Proofreading: Difference Between Proofreading and Editing, Purpose & Process. What is Proofreading in journalism? Difference Between Proofreading and Editing, The Purpose and Process of Proofreading, Proofreading Tips, Do’s, and Don’ts of Proofreading, EFFECTIVE WAYS TO PROOFREAD WRITING.
Proofreading symbols are the marks that a proofreader makes on a paper when they edit it. They are a coded set of instructions that point out where mistakes have been made and how a piece of writing can be improved.
Proofreading, or ‘copy checking’, originally referred to newspapers, where an editor would take typeset paper and check the text for errors against an original manuscript. These days, even in newspapers and magazines, which often have their sub-editors proof on-screen, it’s all done digitally.
Proofreading is a surface-level check. It is the final check performed on a document. A proofreader will look for misspellings, incorrect/missed punctuation, inconsistencies (textual and numerical), etc. Editing, on the other hand, corrects issues at the core of writing like sentence construction and language clarity. Although editing will help improve the readability, clarity, and tone of the text. An editor will scrutinize and polish your writing for a smooth narration.
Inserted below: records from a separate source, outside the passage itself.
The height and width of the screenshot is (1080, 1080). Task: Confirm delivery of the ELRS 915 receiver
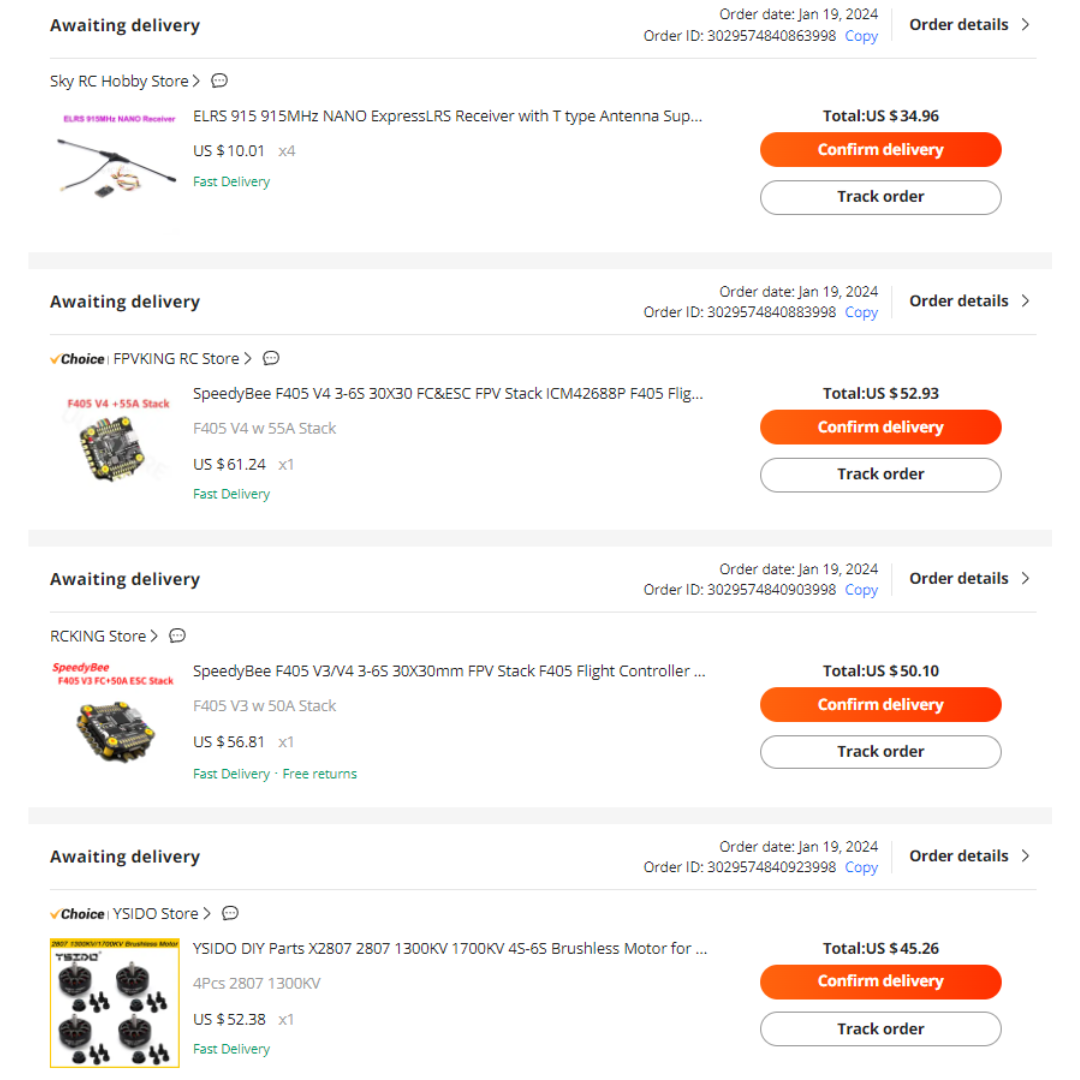pos(880,150)
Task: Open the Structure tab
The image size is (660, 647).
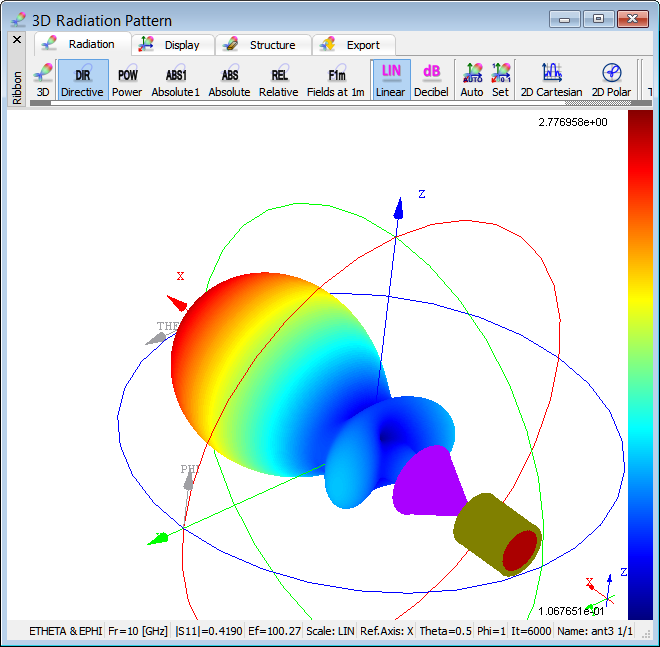Action: tap(260, 44)
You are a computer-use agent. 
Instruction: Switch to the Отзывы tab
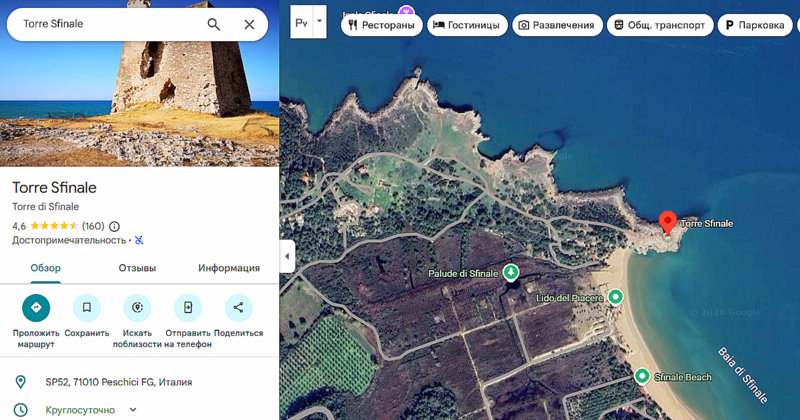click(137, 268)
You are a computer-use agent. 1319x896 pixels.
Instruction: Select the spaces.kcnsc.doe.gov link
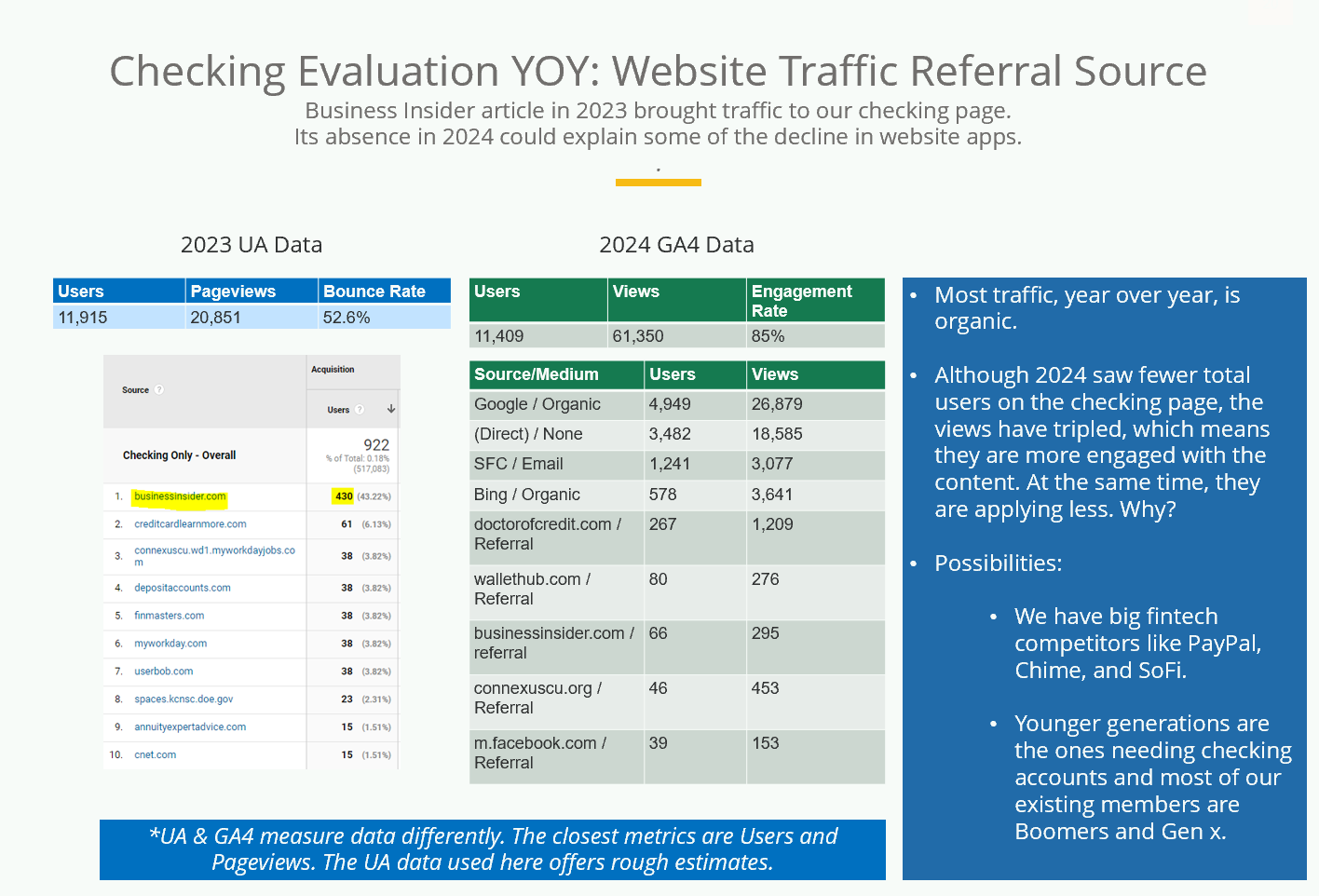[x=184, y=699]
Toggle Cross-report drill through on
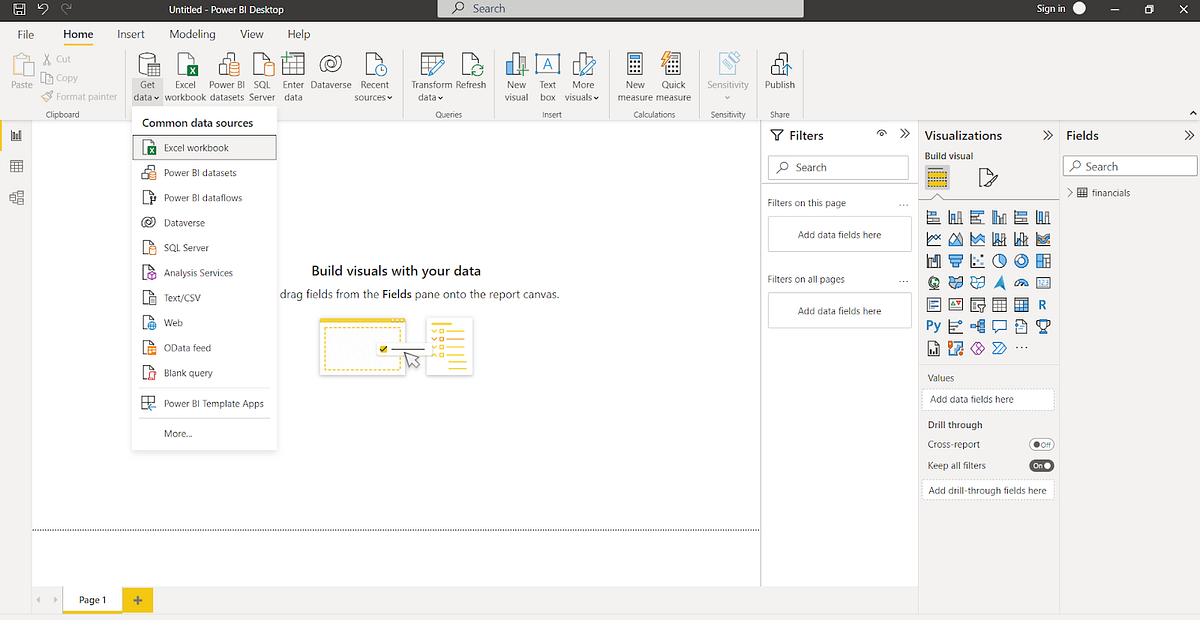 pos(1041,444)
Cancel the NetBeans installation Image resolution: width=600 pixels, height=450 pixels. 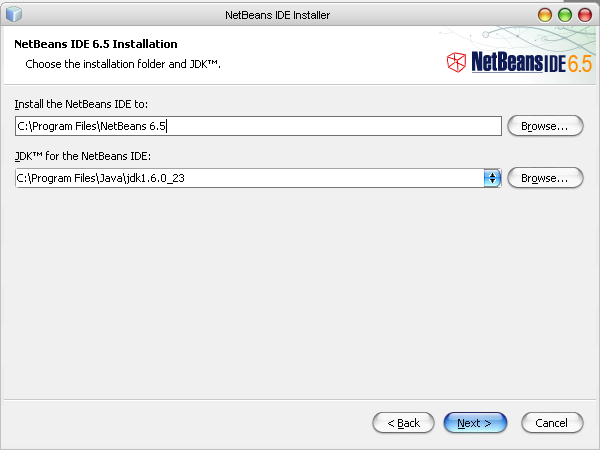[552, 423]
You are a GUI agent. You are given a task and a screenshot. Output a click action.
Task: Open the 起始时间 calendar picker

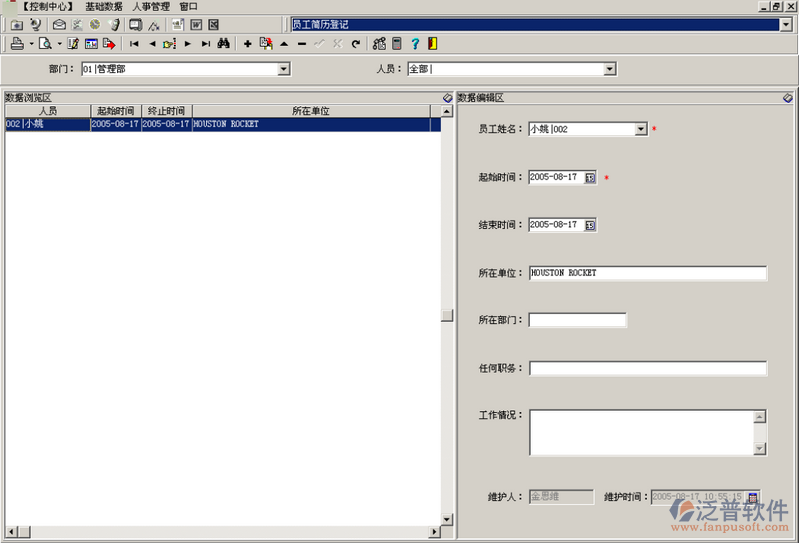point(590,177)
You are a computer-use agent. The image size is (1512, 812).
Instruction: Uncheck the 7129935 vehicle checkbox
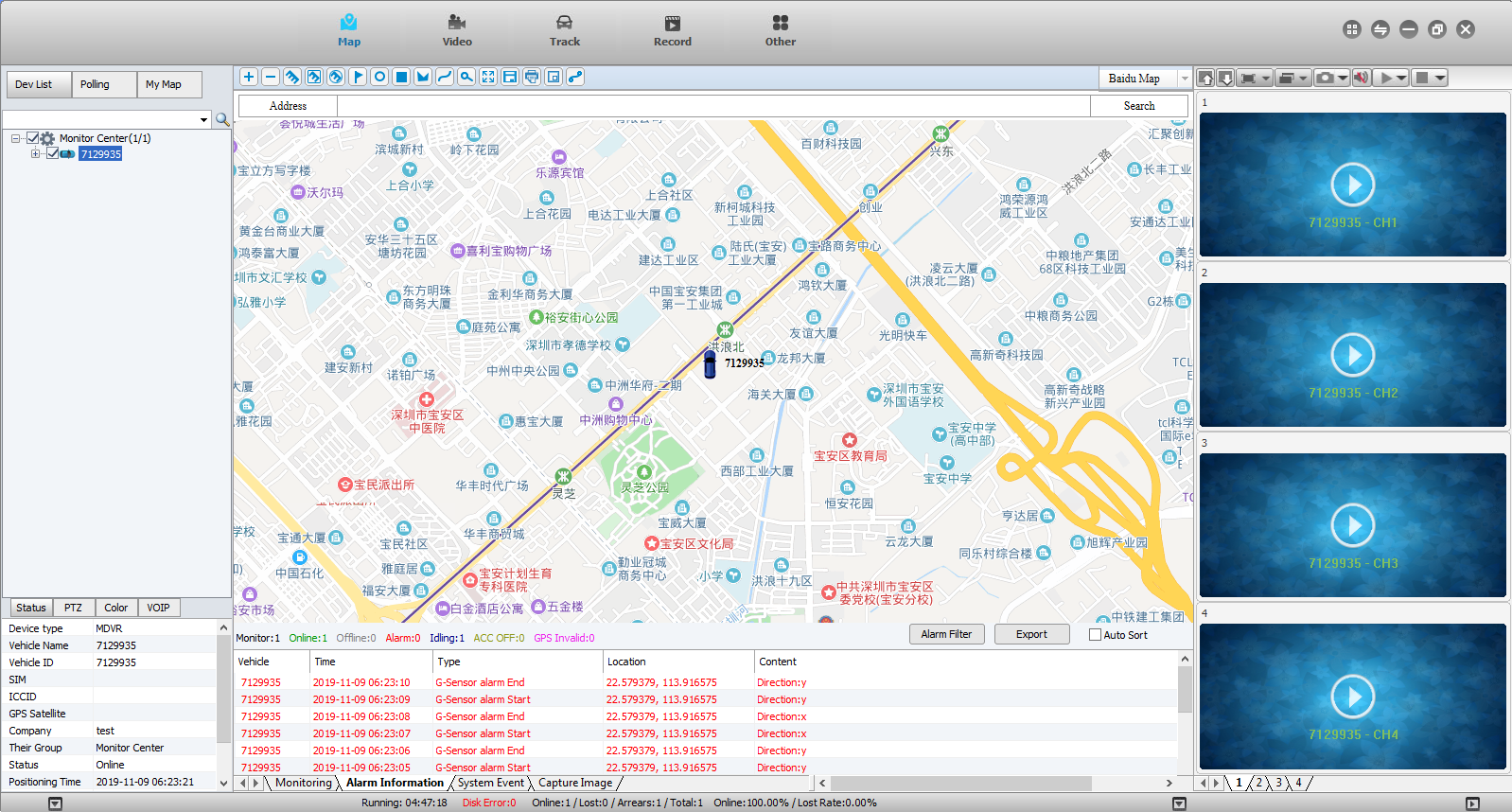click(x=53, y=153)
What is Proofreading in journalism?
Proofreading is the reading of a galley proof or an electronic copy of a publication to find and correct production errors of text or art. Proofreading is the final step in the editorial cycle.
Difference Between Proofreading and Editing
Proofreading and editing are often viewed similarly, but they are very different parts of any publishing process. They also ought to be very different parts of the draft writing process. Proofreading ought to be done at the end of the writing process, as the final stage of writing before the draft, is ready.
Editing must be done earlier to perfect the document in advance. Editing deals with basic language usage and communication. Editors are going to look at word choice, whether or not a document uses too much passive voice. They also check whether or not there are too many words used in
general. Editing is concerned with trying to improve the writing content in a way that relates to the text quality, not just its presentation.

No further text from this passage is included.